| Your assignment |
Look below for the line with "How do I perform: Click" and the line with "Task: Click FontFamily.Cursive in the code"; repeat exactly those two lines and all lines between them, but no pictures.

▶

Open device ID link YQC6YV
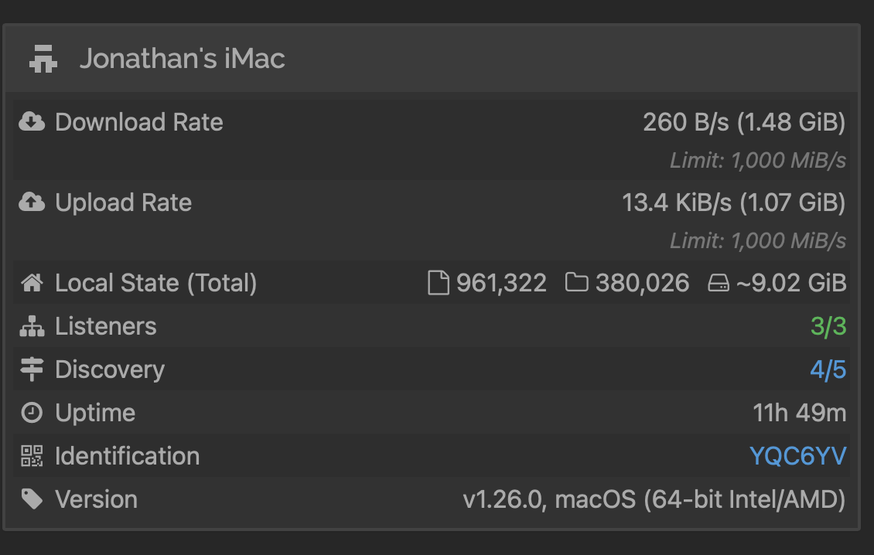874x555 pixels. (797, 456)
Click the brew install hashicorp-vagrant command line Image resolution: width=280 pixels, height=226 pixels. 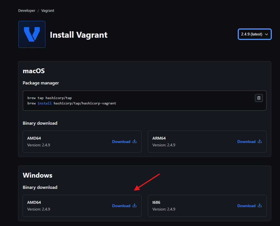click(x=72, y=103)
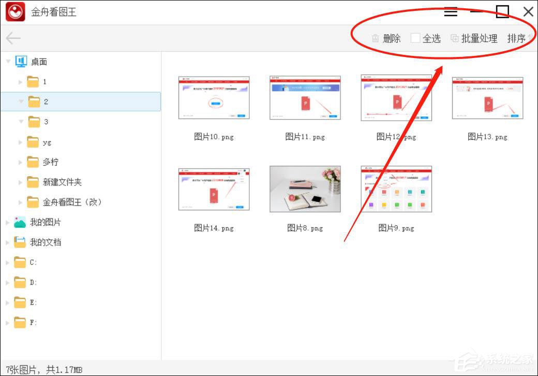Viewport: 538px width, 376px height.
Task: Open the 图片8.png thumbnail
Action: pyautogui.click(x=305, y=189)
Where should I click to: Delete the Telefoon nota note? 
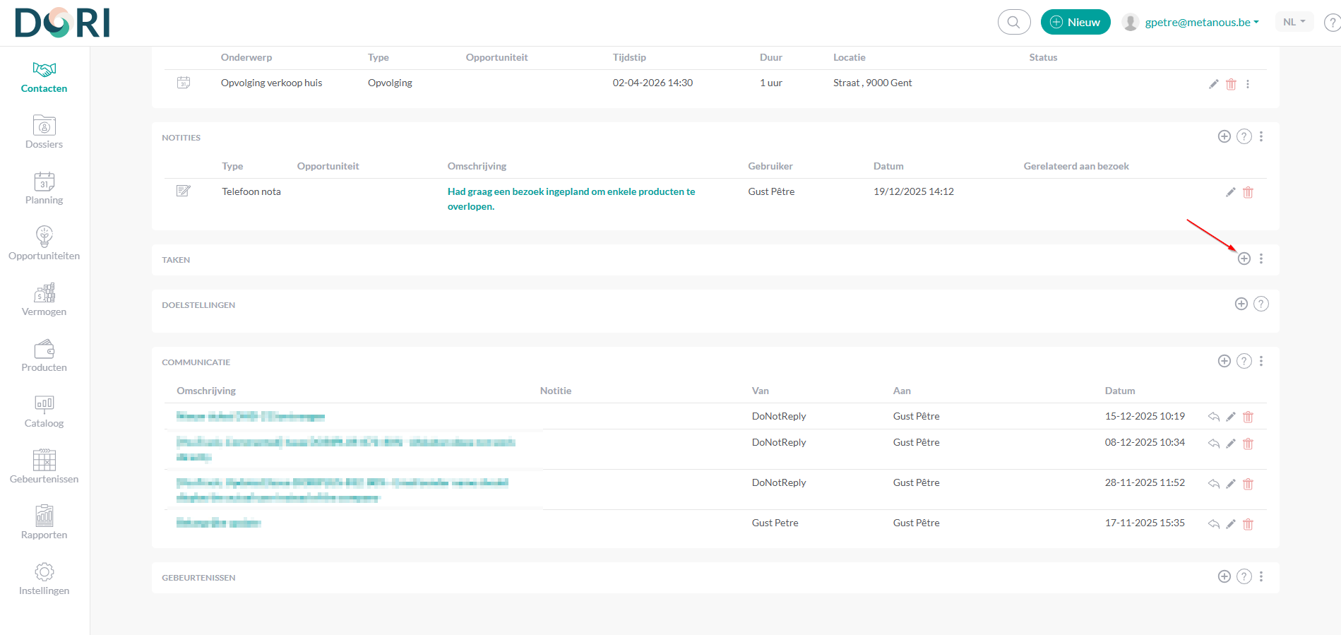pos(1248,192)
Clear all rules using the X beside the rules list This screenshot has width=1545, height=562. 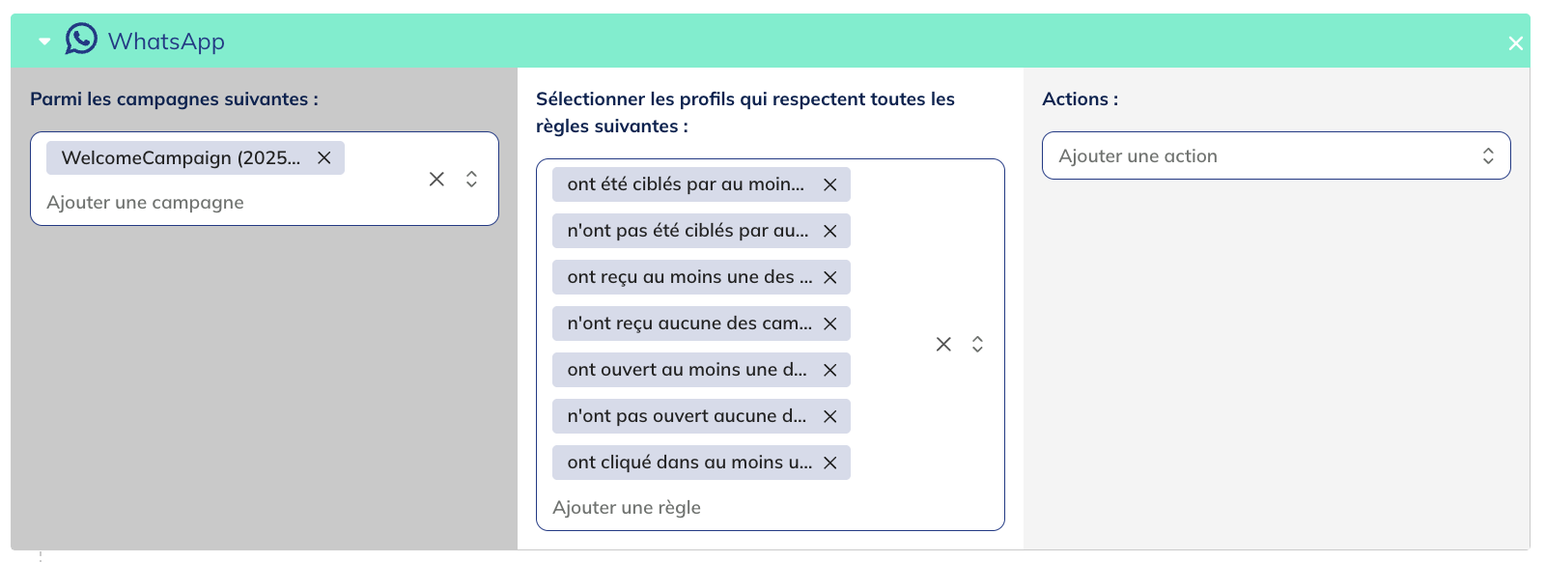coord(943,343)
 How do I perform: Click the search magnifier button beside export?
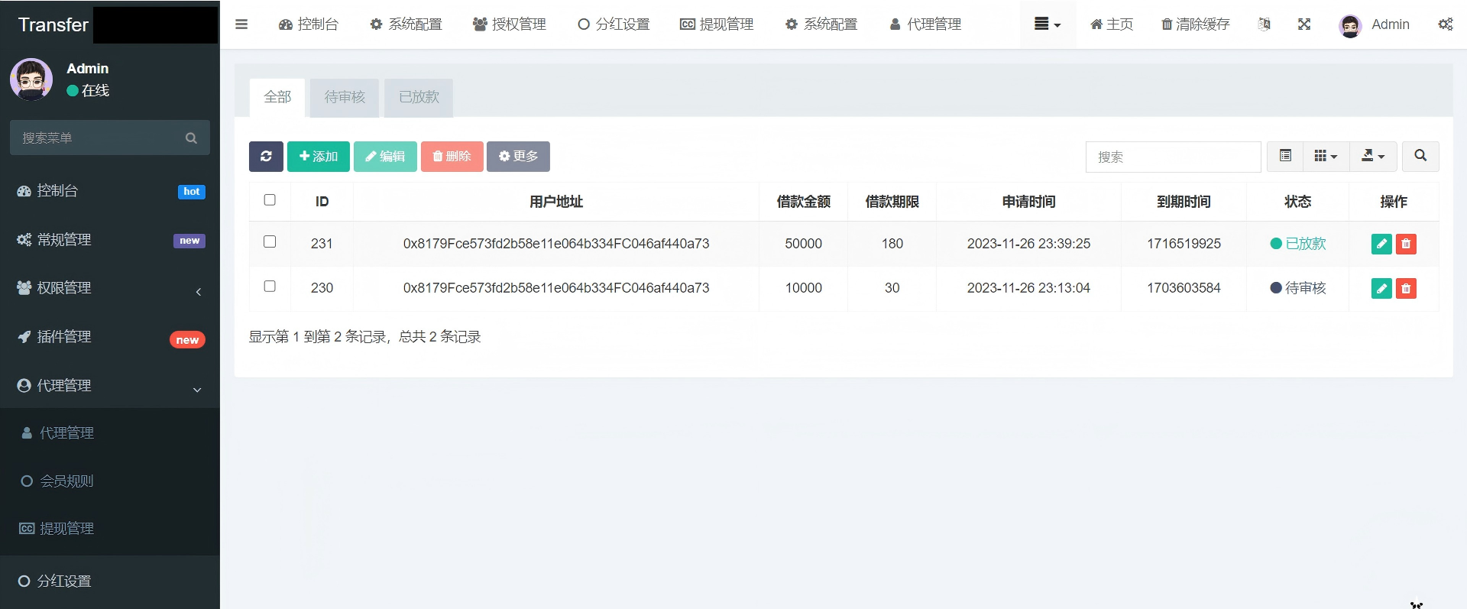tap(1420, 156)
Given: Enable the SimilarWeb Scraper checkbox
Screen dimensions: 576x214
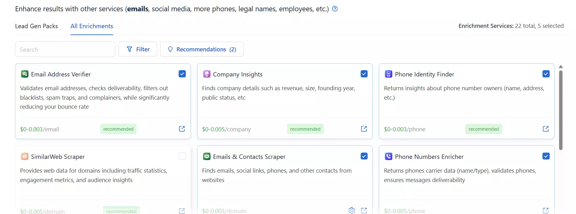Looking at the screenshot, I should [x=182, y=156].
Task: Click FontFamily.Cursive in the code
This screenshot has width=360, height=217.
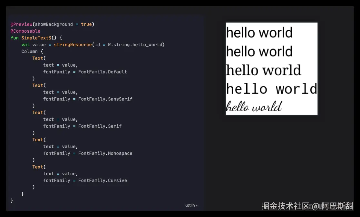Action: pyautogui.click(x=103, y=180)
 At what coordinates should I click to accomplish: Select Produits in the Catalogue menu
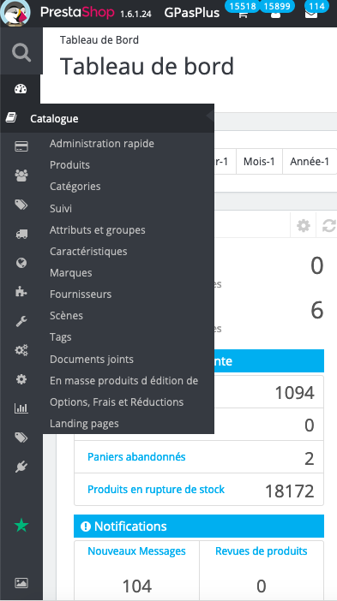point(69,165)
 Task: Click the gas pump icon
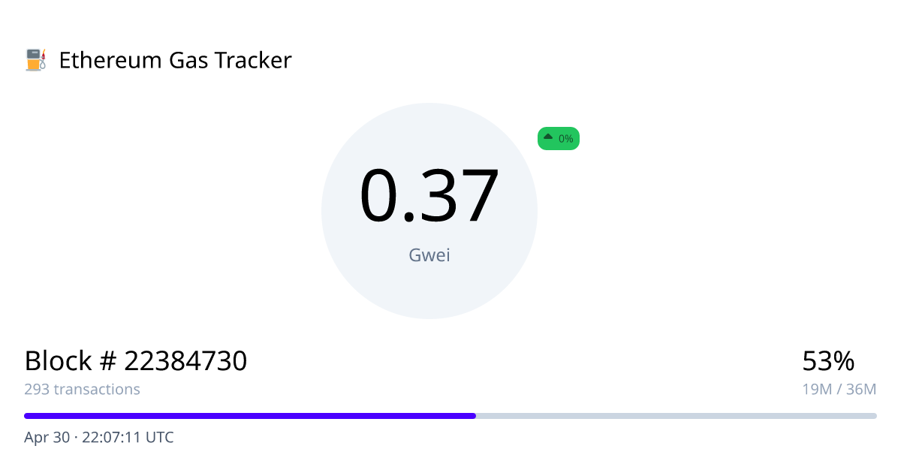pyautogui.click(x=35, y=60)

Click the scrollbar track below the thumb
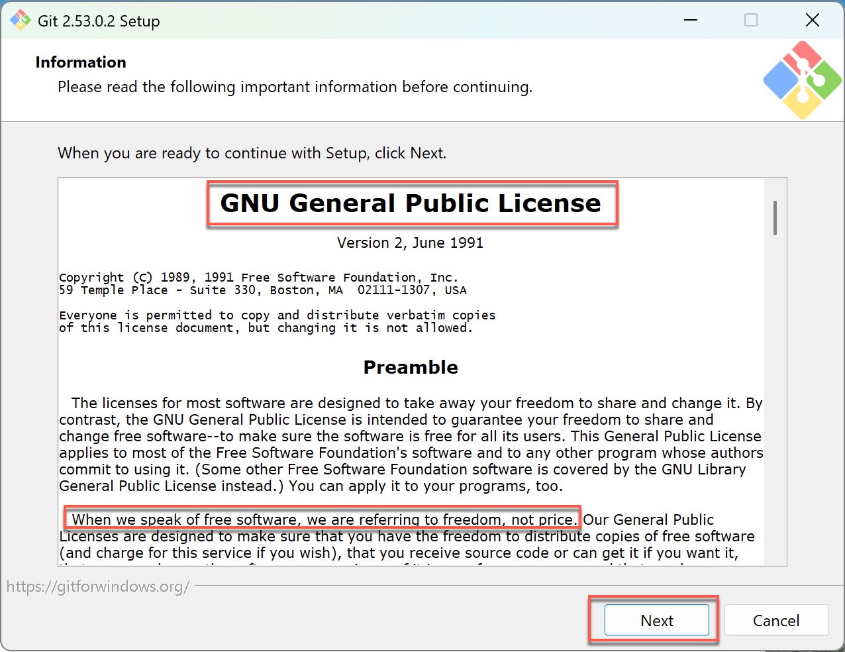tap(775, 398)

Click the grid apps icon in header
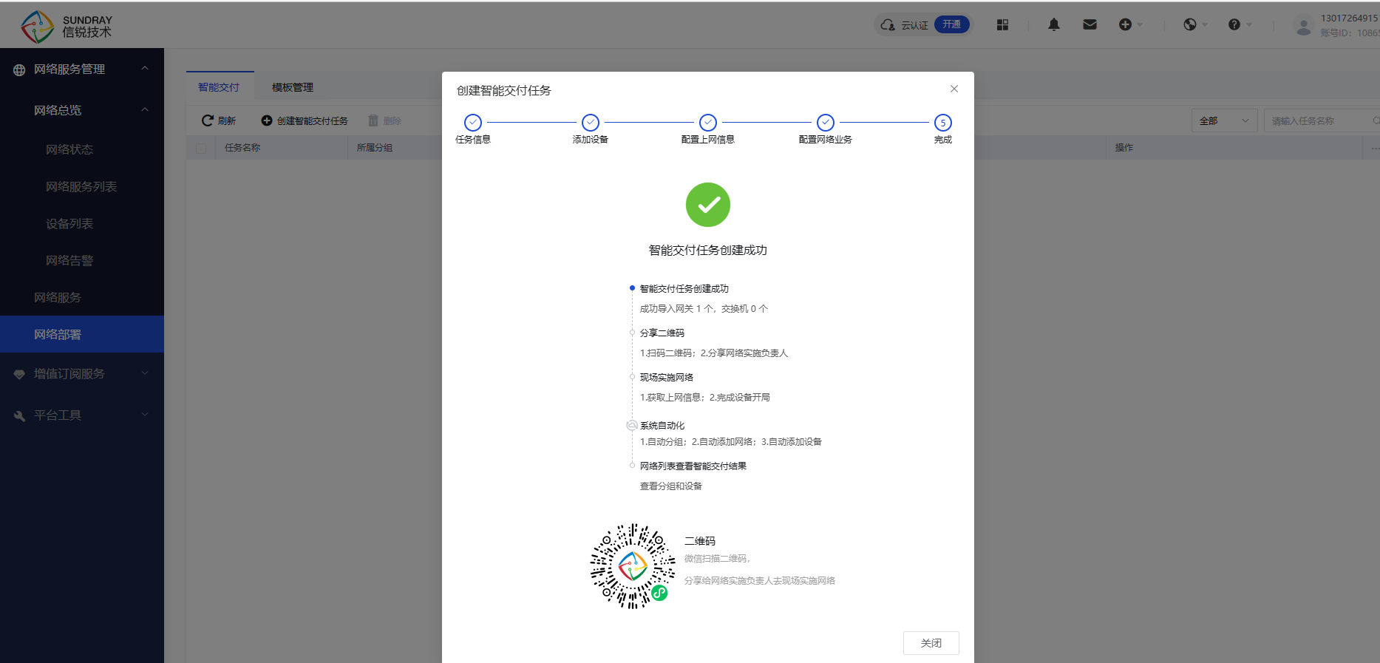[x=1002, y=24]
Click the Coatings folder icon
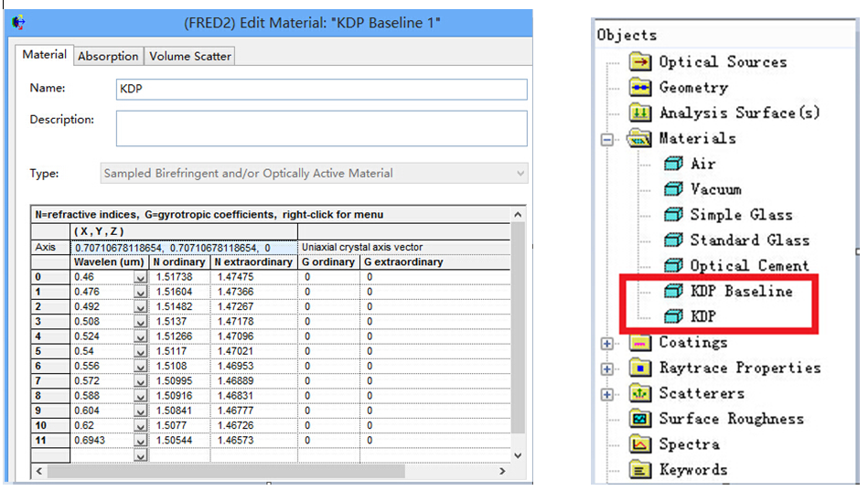The height and width of the screenshot is (491, 868). point(640,343)
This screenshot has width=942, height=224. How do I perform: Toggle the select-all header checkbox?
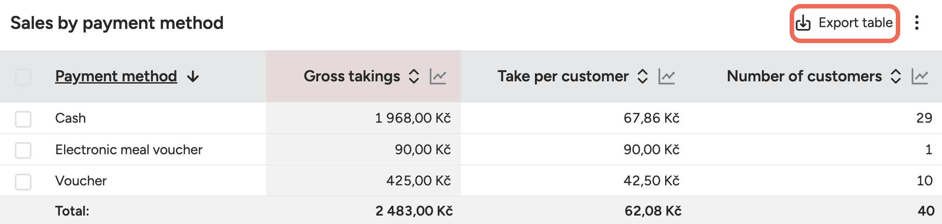tap(23, 76)
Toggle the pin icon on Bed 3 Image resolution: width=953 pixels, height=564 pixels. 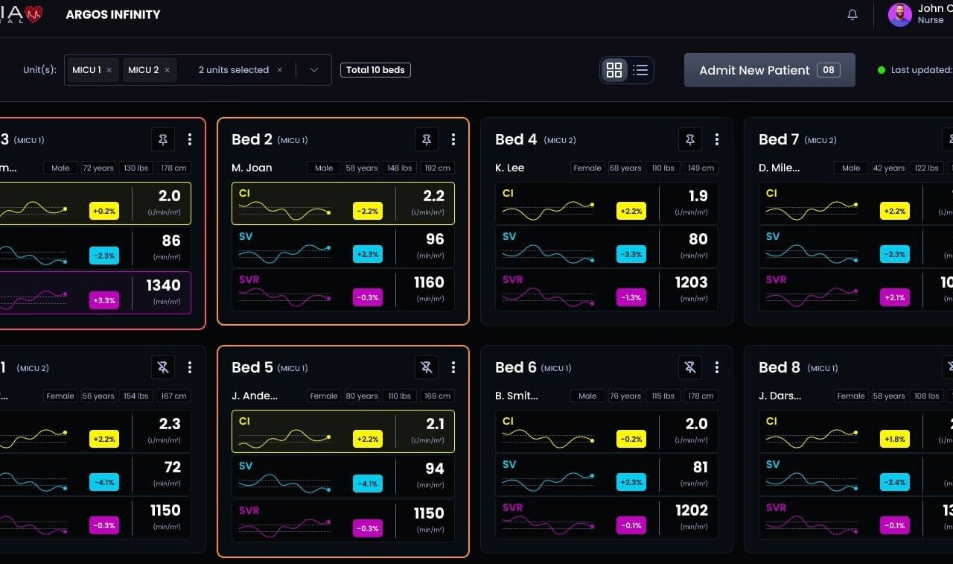pos(163,139)
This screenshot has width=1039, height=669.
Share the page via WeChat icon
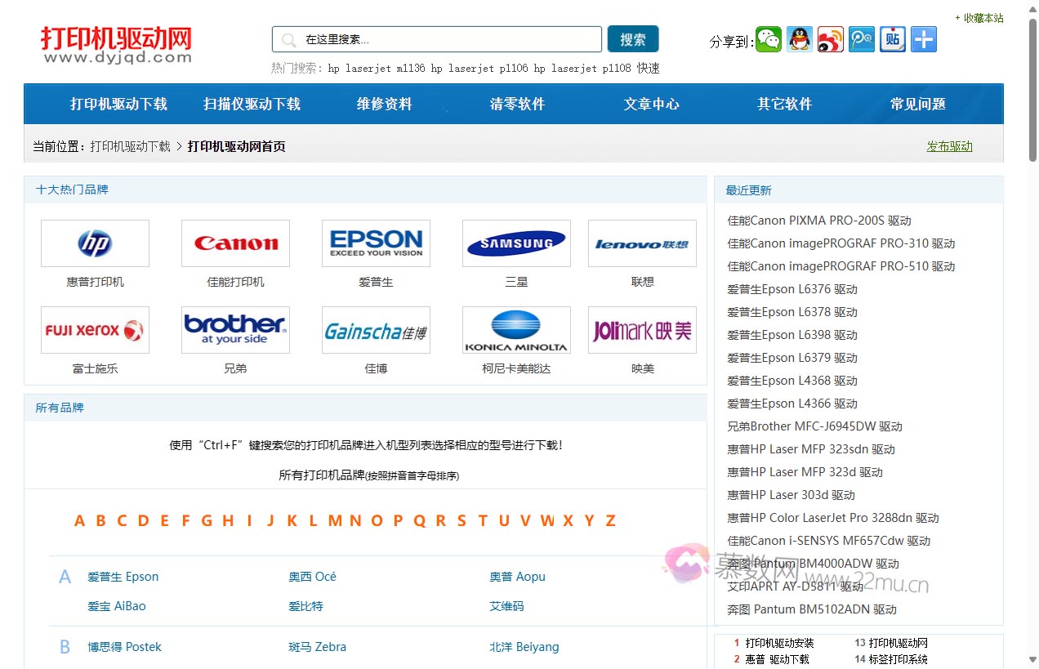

◀

| Answer space |
 How do I perform: Click the search magnifier button beside export?
tap(1420, 156)
Given: Enable the SimilarWeb Scraper checkbox
Screen dimensions: 576x214
Looking at the screenshot, I should [x=182, y=156].
Task: Click FontFamily.Cursive in the code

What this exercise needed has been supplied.